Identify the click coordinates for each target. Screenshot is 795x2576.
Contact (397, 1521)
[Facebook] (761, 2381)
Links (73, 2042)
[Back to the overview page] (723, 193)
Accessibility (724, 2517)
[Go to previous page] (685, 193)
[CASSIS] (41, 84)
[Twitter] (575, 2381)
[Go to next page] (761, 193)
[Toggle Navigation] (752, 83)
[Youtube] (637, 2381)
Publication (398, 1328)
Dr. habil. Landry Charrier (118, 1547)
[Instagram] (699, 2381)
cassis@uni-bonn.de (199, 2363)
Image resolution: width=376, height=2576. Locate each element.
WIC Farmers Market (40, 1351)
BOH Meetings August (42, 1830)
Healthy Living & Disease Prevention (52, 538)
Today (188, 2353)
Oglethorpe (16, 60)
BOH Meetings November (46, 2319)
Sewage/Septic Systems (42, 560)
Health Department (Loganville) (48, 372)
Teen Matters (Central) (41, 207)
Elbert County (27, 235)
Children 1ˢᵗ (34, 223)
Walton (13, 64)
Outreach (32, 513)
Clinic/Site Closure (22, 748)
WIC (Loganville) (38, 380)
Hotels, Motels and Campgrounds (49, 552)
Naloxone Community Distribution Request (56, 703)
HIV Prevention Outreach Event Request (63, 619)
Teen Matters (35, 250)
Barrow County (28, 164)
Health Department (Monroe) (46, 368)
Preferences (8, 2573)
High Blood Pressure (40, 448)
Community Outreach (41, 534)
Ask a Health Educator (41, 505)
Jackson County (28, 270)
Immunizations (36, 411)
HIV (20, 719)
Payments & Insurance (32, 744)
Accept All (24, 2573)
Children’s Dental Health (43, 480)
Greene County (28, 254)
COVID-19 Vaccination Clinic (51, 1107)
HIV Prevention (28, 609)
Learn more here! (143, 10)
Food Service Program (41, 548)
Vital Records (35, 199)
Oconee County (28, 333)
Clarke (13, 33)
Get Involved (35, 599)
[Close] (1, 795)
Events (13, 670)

--------------------------------

● **BRIEF**
Repeat each entry exactly as it was given.

● **RESPONSE AREA**
Identify the click coordinates for each target. Screenshot is 795x2576.
Contact (397, 1521)
[Facebook] (761, 2381)
Links (73, 2042)
[Back to the overview page] (723, 193)
Accessibility (724, 2517)
[Go to previous page] (685, 193)
[CASSIS] (41, 84)
[Twitter] (575, 2381)
[Go to next page] (761, 193)
[Toggle Navigation] (752, 83)
[Youtube] (637, 2381)
Publication (398, 1328)
Dr. habil. Landry Charrier (118, 1547)
[Instagram] (699, 2381)
cassis@uni-bonn.de (199, 2363)
Image resolution: width=376, height=2576. Locate each element.
WIC Farmers Market (40, 1351)
BOH Meetings August (42, 1830)
Healthy Living & Disease Prevention (52, 538)
Today (188, 2353)
Oglethorpe (16, 60)
BOH Meetings November (46, 2319)
Sewage/Septic Systems (42, 560)
Health Department (Loganville) (48, 372)
Teen Matters (Central) (41, 207)
Elbert County (27, 235)
Children 1ˢᵗ (34, 223)
Walton (13, 64)
Outreach (32, 513)
Clinic/Site Closure (22, 748)
WIC (Loganville) (38, 380)
Hotels, Motels and Campgrounds (49, 552)
Naloxone Community Distribution Request (56, 703)
HIV Prevention Outreach Event Request (63, 619)
Teen Matters (35, 250)
Barrow County (28, 164)
Health Department (Monroe) (46, 368)
Preferences (8, 2573)
High Blood Pressure (40, 448)
Community Outreach (41, 534)
Ask a Health Educator (41, 505)
Jackson County (28, 270)
Immunizations (36, 411)
HIV (20, 719)
Payments & Insurance (32, 744)
Accept All (24, 2573)
Children’s Dental Health (43, 480)
Greene County (28, 254)
COVID-19 Vaccination Clinic (51, 1107)
HIV Prevention (28, 609)
Learn more here! (143, 10)
Food Service Program (41, 548)
Vital Records (35, 199)
Oconee County (28, 333)
Clarke (13, 33)
Get Involved (35, 599)
[Close] (1, 795)
Events (13, 670)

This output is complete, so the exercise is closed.